┏━━
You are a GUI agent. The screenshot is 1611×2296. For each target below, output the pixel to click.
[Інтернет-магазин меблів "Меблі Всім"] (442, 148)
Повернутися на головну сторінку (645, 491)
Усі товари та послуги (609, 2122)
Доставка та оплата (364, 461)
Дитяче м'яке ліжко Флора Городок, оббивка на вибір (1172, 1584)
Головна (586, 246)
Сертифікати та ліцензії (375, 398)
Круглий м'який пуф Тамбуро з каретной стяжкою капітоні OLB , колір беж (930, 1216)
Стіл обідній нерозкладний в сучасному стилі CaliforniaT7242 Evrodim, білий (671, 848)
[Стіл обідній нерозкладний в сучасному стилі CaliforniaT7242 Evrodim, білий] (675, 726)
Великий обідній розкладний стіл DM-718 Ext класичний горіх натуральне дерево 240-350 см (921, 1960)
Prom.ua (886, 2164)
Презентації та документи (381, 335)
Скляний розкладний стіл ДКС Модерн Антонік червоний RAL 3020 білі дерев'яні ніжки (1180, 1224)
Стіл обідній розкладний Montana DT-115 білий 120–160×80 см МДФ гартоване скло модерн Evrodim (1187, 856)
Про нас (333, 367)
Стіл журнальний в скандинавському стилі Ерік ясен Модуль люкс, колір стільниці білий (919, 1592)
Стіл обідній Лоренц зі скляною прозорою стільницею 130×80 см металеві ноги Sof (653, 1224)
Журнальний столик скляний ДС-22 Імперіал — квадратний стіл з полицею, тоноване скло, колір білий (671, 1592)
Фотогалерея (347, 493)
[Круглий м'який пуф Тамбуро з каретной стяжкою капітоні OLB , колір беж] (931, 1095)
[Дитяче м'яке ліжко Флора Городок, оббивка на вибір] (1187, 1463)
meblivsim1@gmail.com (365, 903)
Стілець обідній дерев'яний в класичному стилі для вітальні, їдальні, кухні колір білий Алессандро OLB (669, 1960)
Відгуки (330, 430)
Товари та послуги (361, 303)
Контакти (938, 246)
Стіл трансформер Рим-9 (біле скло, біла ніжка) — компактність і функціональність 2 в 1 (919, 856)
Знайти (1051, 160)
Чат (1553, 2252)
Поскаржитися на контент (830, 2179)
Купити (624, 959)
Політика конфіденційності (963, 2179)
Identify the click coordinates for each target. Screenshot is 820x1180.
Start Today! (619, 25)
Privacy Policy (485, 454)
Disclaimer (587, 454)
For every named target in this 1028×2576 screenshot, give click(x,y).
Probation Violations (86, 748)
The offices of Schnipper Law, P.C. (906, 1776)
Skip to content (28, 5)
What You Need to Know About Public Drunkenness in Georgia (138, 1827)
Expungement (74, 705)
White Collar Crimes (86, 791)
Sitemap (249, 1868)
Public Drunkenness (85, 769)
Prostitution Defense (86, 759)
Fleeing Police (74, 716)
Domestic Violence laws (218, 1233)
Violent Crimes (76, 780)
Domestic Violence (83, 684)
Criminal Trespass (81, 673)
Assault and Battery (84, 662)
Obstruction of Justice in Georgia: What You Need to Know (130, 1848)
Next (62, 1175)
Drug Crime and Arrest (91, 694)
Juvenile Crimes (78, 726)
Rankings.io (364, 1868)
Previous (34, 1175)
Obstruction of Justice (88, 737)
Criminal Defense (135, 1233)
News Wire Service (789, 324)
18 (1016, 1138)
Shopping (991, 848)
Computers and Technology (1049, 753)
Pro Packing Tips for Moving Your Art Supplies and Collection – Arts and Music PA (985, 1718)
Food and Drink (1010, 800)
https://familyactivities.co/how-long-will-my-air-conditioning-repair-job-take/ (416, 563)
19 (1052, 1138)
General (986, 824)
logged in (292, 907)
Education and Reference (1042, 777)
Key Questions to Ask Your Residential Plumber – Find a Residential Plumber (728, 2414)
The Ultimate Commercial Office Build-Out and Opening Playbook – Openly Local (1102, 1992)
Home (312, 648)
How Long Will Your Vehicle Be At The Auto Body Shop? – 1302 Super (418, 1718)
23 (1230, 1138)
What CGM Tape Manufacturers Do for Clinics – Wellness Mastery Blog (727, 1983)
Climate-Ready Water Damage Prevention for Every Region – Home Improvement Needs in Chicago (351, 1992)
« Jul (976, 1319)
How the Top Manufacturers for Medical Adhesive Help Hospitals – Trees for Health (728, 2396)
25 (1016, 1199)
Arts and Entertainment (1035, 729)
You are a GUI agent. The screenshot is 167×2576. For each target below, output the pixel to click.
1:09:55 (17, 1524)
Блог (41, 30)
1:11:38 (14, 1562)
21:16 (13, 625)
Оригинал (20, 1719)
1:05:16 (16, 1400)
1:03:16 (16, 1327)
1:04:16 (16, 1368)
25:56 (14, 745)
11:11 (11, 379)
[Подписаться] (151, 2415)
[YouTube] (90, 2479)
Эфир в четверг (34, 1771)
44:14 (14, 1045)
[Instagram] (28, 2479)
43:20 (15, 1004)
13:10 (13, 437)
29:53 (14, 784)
┗━━
#### [TASK DIRECTIONS]
If a line above holds the word "Crimes", copy it.

#### [WORKED SOLUTION]
White Collar Crimes (86, 791)
Violent Crimes (76, 780)
Juvenile Crimes (78, 726)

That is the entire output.